* **What to work on**:
Print every line of the material below exactly as it stands, but omit the pictures.

:::::

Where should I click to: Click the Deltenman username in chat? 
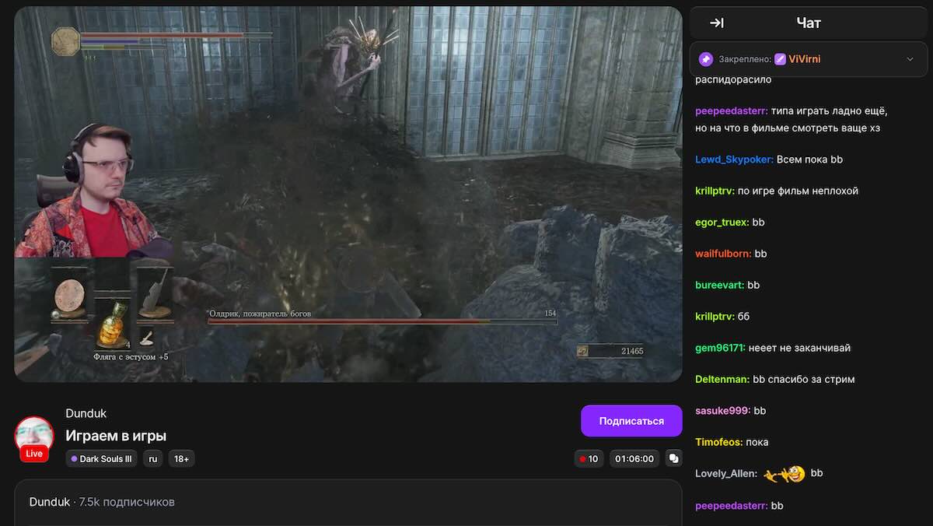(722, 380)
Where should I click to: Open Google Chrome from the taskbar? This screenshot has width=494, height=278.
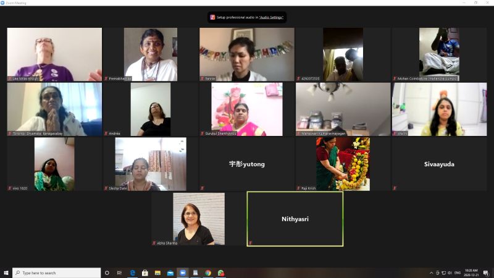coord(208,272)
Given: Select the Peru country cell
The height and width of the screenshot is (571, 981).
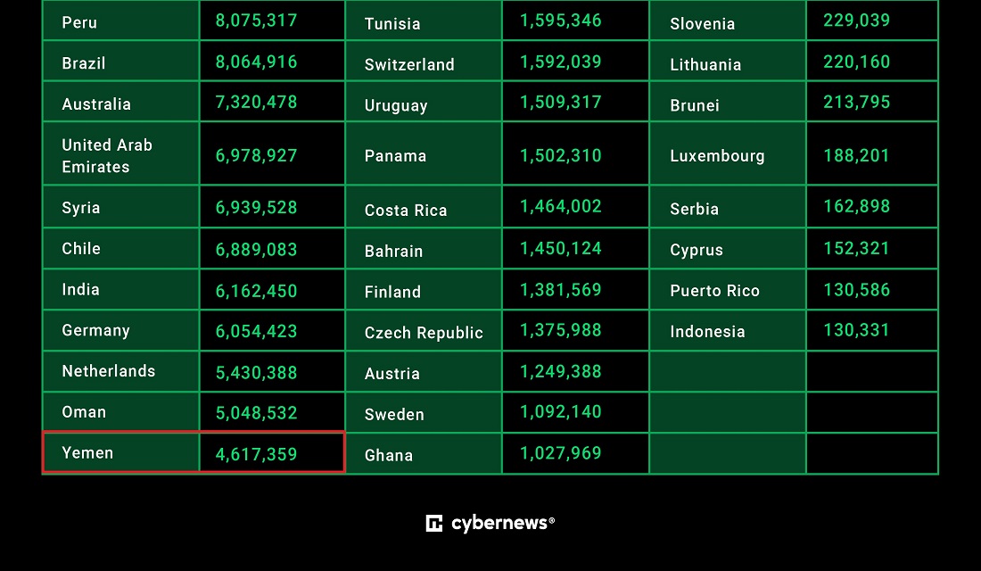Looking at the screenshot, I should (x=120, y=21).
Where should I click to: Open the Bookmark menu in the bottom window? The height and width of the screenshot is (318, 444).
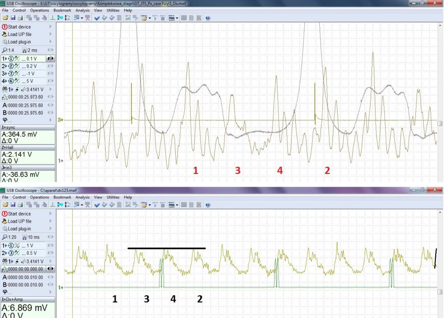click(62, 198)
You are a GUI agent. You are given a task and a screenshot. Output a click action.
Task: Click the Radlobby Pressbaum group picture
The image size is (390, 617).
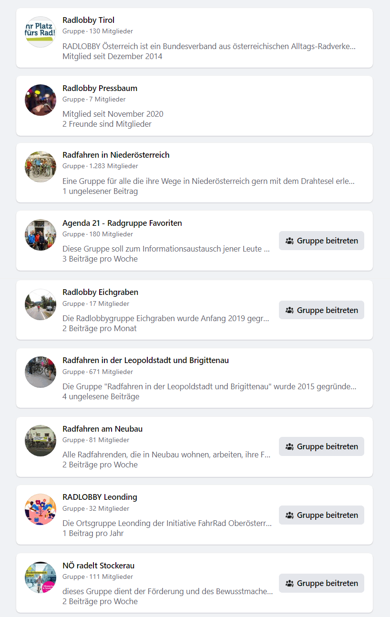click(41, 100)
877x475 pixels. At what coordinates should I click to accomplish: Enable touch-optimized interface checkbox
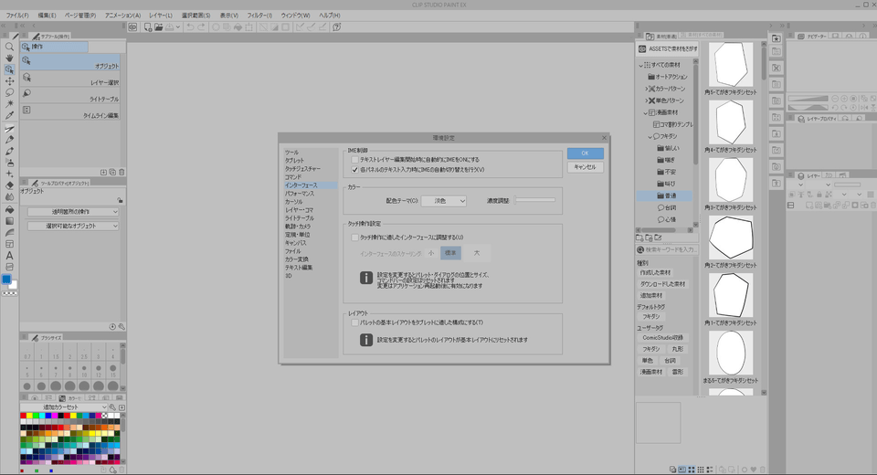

:::::

* **Finished task**:
Where should I click to: Click the Deltenman username in chat? 
(722, 380)
Where should I click to: Open Google Chrome from the taskbar? This screenshot has width=494, height=278.
coord(208,272)
Given: Select the Peru country cell
The height and width of the screenshot is (571, 981).
Looking at the screenshot, I should (x=120, y=21).
Where should I click to: Open the Bookmark menu in the bottom window? The height and width of the screenshot is (318, 444).
click(62, 198)
You are a GUI agent. You are given a task and a screenshot. Output a click action.
Task: Click the Radlobby Pressbaum group picture
The image size is (390, 617).
click(41, 100)
877x475 pixels. At what coordinates should I click to accomplish: Enable touch-optimized interface checkbox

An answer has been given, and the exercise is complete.